GM_Beernorg |
@ Sissly
There is some validity to that, class choices can make the game easier or much harder depending.
You can however identify magic items without Improved Identify (spell or scroll) via a mirror item that identifies items, however, they are rare and have limited charges (if remember correctly, been a while, though I did reinstall this, haven't played much lately, been replaying Ravenloft: The Stone Prophet, gods be damned serpents of set!).
Detect magic is very very useful for finding out what is enchanted and thus what to keep (inventory management is also a thing).
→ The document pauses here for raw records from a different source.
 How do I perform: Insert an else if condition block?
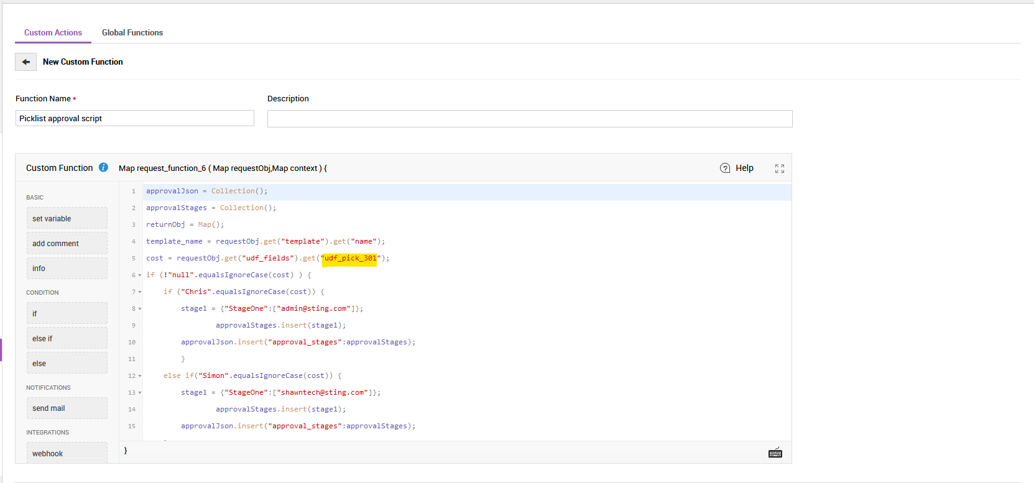point(67,339)
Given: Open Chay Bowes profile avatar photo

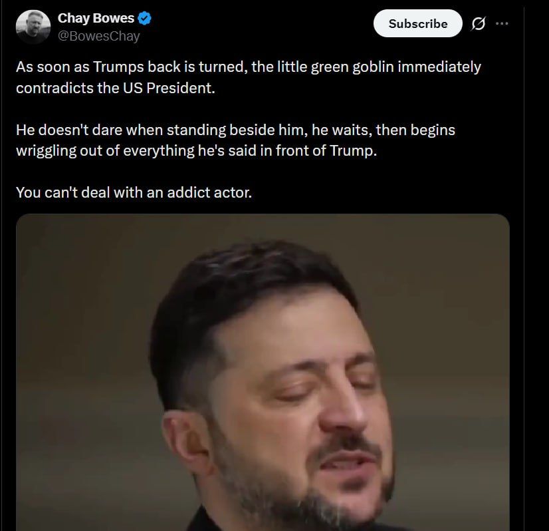Looking at the screenshot, I should (32, 27).
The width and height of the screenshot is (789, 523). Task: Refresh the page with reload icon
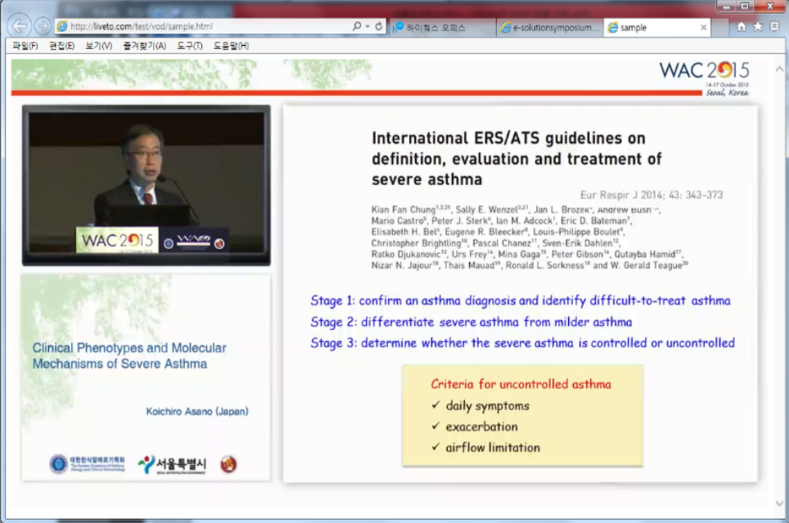click(378, 26)
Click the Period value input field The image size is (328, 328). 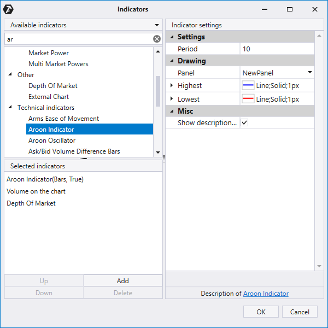coord(277,49)
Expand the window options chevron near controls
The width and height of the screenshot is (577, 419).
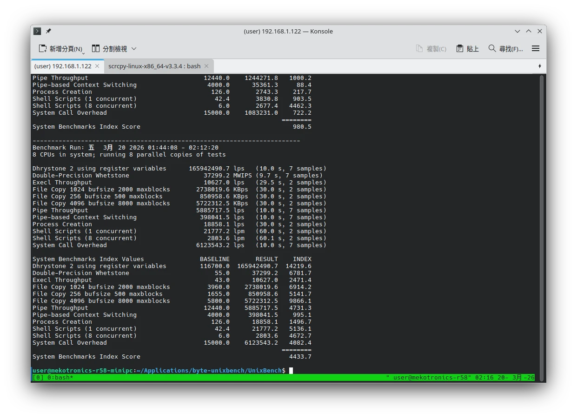tap(517, 31)
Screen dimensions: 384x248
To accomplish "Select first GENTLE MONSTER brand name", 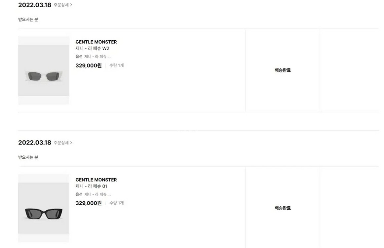I will point(96,42).
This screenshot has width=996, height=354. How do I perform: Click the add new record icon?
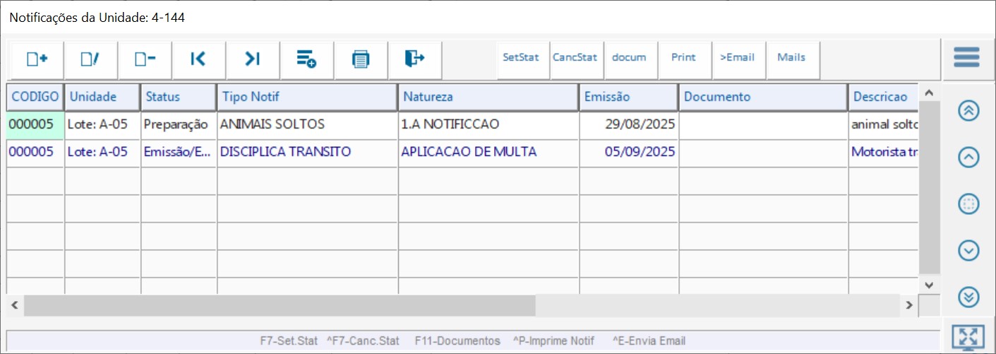coord(37,59)
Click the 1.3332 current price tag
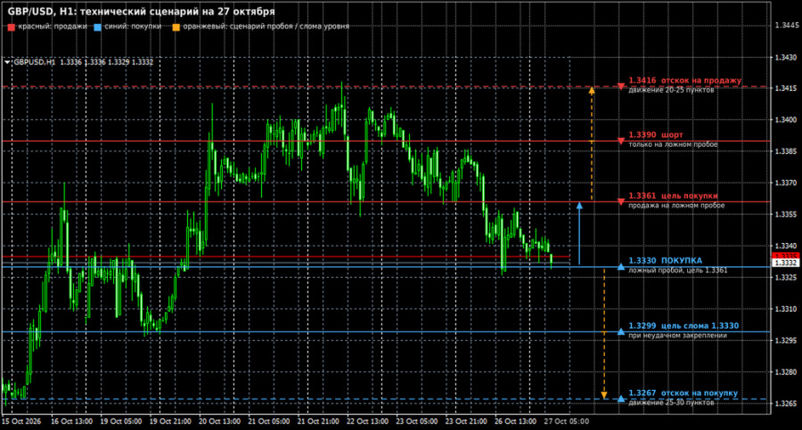This screenshot has width=802, height=430. (786, 263)
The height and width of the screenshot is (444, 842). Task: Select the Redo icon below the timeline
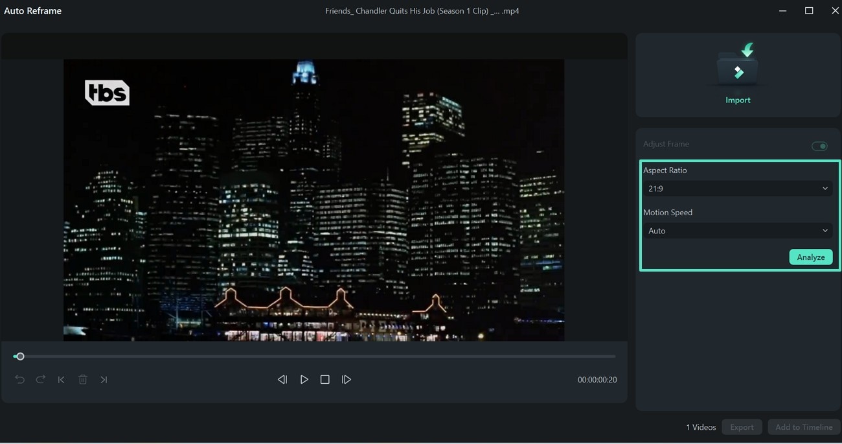[40, 379]
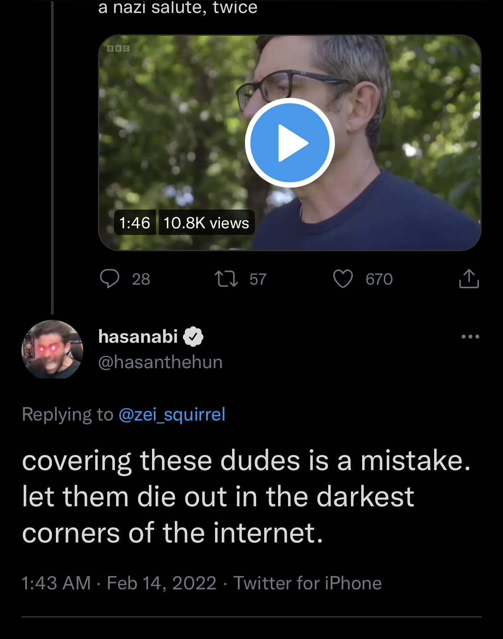The height and width of the screenshot is (639, 503).
Task: Click the BBC watermark on the video
Action: [118, 48]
You can also still use unidentified items, you just don't per say know their powers or effects, however one can determine some by just test using the item, wands and such, potions can be more...troublesome when used without knowing what they are...
There is however something to be said for finishing a 15-20 level dungeon complex, alone.
Werthead |
Lots of good recommendations here.
I would add Shadow Tactics: Blades of the Shogun, which is exceptional. It's a stealth game with a lot of really cool, fun systems built around four great characters with interesting skillsets and some massive plot twists. Great fun. If cyberpunk is your thing, there's also the similar (but slightly less sophisticated) Satellite Reign.
Tyranny is also highly recommended. It's a story-focused RPG with a lot of reactivity to player choice. It's also a genuinely morally ambivalent game, with lots of complexity rather than binary good/bad choices. Very clever and excellently written.
Wasteland 2 matches the tactical turn-based combat of XCOM: Enemy Within (which I strongly recommend, ahead of XCOM 2 which is more hardcore) with a great post-apocalyptic setting and story. It is old-skool but a lot of fun.
Dishonored is a great first-person stealth game with some really cool fantasy ideas.
Homeworld Remastered is pretty much required playing for any PC gamer, especially those with an interest in strategy. The remaster is just a work of art. There's also the prequel, Deserts of Kharak, which is a very good game.
Sunless Sea is offbeat and weird, but oddly compelling.
For a fun, slightly brainless action game, the Mad Max game is a lot of fun. Far Cry 3 (cheaper and slightly better than FC4) and Just Cause 2 (cheapter and slightly less likely to make your PC explode than JC3) are also good for just brainless running around and shooting things.
The three new Shadowrun RPGs are also all pretty good. In order, those are Shadowrun Returns (subtitle: Dead Man's Switch), Dragonfall and Hong Kong.
Sissyl |
I would add the King's bounty game series as well, the modern rebooted games by Katauri: King's bounty, Armoured Princess, Warriors of the Northlands and The Dark Side. They are simple enough strategy games with rather satisfying depth, though most would find one of them enough. I started with AP, but Dark was the better of them.
Umbral Reaver |
I just finished Va11-Hall-A AKA Valhalla AKA Waifu Bartending. It was cheap in the recent Humble Bundle.
It's a visual novel about a bartender in a dystopian cyberpunk future and all the people she meets and the way they affect each others lives. It deals with a lot of heavy issues and can be quite tragic.
It is beautiful and touched me in a way very few things can these days. I loved it.
Sundakan |
The moral choices are practically nonexistent, because they're not actually choices. Play through the game a second or third time and the cracks show. You make roughly three actual choices in the entire main plot of the game. Which, really, are just variations of the same single choice.
1.) What faction do I join before the game allows me to continue playing?
-1a.) If not the Institute, do I kill Shaun or not?
--1b.) Do I wipe out the Synths or not? Basically completely determined by "Am I Brotherhood or Railroad?"
Everything else? Doesn't matter. All leads to the same place.
PossibleCabbage |
Yeah, Fallout 4 is probably my second least favorite in the series (or third if you count that mobile game).
For ostensibly a roleplaying game, it makes constant assumptions about your character and doesn't really feature much in the way of roleplaying opportunities. Its immediate predecessor was a master class in doing the opposite for a video game, so the contrast was stark (New Vegas consciously assumes nothing about your character except "they took a job as a Courier" and features alternative and often nonviolent solutions to almost everything.)
But I'm glad that Tiny Coffee Golem enjoyed it, since I sure didn't.